What this task involves >> Reproduce the stretch of the listing from its first line through the line containing "Action: 170,19", including both ends, without changing anything.

# START OF Material for the task

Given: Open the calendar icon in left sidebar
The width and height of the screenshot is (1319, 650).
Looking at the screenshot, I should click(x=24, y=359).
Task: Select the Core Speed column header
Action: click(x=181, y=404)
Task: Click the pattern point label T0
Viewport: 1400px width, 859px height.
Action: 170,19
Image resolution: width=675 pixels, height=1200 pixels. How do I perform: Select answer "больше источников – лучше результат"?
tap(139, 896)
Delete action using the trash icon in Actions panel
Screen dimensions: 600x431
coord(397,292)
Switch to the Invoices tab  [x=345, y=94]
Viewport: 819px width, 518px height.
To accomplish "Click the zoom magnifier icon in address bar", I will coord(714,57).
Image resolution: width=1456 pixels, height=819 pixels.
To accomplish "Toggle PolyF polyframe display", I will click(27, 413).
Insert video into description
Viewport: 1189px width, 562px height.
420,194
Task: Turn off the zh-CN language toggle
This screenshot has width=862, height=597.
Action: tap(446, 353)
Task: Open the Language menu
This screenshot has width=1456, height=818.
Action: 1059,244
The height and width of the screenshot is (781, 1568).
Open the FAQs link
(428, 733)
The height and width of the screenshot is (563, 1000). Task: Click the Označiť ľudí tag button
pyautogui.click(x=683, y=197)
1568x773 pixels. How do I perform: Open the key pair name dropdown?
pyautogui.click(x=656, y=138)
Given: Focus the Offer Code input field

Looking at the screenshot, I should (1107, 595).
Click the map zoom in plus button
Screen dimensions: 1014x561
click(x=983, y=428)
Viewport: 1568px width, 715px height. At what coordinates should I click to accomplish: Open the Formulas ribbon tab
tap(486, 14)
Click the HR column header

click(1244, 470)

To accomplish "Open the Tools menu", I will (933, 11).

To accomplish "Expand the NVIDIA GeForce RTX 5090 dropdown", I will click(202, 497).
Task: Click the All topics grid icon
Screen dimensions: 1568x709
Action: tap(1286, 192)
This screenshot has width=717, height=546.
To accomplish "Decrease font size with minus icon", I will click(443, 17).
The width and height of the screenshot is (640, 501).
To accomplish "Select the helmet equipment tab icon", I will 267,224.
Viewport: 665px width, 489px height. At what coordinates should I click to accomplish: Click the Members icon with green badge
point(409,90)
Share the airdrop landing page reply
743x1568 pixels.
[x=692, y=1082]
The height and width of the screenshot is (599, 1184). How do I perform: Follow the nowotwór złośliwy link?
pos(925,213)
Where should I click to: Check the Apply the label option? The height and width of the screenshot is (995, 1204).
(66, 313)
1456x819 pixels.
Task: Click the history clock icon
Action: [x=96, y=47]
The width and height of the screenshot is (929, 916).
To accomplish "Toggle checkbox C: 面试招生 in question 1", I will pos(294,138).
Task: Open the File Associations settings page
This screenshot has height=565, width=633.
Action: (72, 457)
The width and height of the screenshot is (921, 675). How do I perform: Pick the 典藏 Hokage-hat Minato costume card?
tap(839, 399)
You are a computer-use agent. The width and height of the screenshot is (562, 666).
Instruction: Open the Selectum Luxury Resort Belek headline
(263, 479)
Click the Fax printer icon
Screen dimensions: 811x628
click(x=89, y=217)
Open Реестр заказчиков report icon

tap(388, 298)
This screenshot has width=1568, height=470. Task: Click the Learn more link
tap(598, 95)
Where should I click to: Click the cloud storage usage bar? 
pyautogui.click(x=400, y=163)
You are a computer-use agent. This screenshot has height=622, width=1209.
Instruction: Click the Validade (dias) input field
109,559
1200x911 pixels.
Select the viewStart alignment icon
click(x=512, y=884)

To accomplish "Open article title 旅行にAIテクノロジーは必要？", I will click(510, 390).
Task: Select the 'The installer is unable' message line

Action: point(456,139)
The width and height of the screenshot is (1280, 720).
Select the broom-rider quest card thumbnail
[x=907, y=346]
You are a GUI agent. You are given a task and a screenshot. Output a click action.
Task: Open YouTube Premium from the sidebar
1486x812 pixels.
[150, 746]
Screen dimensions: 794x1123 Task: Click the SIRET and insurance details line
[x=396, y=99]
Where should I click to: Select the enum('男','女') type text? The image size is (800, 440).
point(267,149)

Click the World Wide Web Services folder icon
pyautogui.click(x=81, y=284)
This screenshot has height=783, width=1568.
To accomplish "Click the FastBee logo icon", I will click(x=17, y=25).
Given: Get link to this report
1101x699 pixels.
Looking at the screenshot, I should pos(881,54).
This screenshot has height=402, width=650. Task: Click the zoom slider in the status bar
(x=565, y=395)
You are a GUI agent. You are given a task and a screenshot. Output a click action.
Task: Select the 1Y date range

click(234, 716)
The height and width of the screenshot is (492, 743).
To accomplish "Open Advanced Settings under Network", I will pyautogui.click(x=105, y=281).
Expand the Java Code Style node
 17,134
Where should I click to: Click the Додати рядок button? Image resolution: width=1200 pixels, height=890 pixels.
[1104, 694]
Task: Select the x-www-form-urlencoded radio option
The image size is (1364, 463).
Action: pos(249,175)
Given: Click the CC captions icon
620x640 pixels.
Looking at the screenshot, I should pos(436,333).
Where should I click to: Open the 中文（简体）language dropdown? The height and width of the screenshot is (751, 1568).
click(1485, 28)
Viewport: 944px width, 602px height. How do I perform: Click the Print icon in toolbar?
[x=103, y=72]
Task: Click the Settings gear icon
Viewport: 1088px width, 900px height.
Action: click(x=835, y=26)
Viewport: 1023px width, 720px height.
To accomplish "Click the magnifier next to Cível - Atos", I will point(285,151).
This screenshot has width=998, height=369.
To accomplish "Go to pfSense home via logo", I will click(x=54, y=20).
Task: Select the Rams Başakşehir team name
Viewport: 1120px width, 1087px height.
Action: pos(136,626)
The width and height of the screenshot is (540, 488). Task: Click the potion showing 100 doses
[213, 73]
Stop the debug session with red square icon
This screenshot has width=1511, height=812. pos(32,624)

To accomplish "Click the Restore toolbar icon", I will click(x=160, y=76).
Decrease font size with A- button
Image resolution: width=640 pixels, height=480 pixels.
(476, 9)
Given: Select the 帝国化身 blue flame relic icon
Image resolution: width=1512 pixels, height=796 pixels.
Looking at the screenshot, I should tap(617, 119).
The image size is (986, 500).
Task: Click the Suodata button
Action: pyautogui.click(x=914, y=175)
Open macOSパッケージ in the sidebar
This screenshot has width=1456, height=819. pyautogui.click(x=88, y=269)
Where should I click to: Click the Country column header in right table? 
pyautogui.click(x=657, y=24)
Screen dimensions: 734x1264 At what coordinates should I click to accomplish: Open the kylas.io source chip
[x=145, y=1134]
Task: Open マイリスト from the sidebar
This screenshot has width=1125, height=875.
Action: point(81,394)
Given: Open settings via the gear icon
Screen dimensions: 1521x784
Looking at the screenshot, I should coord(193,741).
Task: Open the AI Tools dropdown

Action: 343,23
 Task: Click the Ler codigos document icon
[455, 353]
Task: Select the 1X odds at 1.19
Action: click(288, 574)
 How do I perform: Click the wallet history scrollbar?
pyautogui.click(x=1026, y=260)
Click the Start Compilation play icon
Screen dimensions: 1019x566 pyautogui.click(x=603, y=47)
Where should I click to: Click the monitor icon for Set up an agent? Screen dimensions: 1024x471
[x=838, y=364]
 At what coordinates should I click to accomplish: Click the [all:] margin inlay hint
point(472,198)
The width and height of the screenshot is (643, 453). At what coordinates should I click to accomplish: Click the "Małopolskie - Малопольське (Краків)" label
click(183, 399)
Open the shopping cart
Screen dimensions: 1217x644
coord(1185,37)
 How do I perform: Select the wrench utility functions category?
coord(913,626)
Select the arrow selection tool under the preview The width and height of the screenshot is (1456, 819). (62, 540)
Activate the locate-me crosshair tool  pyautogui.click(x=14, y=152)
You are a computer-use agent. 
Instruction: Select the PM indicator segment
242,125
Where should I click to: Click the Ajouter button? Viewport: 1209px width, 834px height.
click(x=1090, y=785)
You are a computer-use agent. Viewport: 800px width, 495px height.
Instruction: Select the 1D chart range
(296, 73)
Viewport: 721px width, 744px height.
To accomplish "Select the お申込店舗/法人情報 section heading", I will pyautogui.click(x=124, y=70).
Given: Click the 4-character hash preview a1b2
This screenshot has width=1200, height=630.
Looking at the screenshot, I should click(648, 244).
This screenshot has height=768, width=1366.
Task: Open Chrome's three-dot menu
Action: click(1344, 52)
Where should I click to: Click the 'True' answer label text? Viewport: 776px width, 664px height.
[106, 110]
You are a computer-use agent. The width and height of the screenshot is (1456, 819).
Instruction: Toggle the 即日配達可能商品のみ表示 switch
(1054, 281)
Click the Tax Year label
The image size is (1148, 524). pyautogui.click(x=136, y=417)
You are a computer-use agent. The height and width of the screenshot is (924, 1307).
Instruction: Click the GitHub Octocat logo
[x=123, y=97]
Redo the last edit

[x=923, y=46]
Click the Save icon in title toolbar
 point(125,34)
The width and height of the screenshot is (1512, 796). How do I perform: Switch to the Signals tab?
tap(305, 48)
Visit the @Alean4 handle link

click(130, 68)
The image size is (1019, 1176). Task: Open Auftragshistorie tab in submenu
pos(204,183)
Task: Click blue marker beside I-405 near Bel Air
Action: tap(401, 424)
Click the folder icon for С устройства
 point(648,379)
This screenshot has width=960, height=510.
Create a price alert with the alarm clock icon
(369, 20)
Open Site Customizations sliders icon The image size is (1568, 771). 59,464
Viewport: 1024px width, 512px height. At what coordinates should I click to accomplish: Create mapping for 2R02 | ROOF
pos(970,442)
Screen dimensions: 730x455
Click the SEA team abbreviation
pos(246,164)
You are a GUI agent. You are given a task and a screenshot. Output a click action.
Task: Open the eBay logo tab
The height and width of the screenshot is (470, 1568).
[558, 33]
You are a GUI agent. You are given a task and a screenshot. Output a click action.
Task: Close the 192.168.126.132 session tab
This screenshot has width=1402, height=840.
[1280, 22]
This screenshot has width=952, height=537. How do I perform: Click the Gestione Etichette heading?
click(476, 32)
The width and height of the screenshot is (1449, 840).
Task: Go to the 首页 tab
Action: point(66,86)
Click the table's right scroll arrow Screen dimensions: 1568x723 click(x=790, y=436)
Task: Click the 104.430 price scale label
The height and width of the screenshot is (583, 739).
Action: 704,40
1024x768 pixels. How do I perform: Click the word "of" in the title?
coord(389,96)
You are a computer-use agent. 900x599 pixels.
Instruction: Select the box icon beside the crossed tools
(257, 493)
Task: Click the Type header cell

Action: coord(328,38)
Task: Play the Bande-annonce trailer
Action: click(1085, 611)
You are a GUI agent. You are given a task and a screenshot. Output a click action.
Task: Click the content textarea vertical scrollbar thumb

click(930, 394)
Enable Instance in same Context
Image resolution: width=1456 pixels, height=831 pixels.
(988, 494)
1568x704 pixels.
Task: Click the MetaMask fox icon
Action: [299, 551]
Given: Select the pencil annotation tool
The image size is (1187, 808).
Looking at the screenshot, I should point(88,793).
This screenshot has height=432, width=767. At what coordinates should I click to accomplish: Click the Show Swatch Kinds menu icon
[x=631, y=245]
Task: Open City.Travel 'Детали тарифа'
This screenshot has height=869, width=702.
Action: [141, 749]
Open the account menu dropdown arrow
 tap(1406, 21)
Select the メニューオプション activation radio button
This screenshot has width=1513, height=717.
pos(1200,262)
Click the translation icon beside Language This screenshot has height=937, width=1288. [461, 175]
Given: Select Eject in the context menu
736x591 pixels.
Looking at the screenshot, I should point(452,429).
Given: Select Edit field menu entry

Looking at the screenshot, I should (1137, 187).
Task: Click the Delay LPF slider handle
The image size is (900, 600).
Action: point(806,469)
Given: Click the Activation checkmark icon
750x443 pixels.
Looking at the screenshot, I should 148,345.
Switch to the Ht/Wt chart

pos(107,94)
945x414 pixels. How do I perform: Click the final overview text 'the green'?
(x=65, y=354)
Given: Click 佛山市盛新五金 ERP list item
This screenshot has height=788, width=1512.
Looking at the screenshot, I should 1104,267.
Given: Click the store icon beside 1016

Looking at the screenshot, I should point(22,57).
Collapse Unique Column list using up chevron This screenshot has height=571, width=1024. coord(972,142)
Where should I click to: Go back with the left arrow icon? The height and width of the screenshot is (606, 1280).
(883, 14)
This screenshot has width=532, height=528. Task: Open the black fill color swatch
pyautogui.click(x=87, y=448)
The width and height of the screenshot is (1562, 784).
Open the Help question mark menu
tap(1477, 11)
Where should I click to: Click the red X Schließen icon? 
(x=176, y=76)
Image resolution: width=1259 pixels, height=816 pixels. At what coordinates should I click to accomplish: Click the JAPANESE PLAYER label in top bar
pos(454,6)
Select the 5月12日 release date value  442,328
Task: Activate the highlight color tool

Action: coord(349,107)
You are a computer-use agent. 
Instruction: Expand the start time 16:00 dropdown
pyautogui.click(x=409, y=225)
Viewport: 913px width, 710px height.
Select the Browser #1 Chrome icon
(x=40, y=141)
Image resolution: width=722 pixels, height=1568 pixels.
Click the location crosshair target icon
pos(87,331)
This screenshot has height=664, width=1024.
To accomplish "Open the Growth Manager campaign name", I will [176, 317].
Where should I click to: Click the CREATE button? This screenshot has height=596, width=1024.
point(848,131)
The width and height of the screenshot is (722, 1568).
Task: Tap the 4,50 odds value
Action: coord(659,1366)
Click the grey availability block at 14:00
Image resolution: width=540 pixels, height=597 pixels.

# END OF Material for the task

Result below >>
Given: Open the calendar icon in left sidebar
The width and height of the screenshot is (1319, 650).
Looking at the screenshot, I should click(x=24, y=359).
Task: Select the Core Speed column header
Action: click(x=181, y=404)
Task: Click the pattern point label T0
Viewport: 1400px width, 859px height.
Action: 170,19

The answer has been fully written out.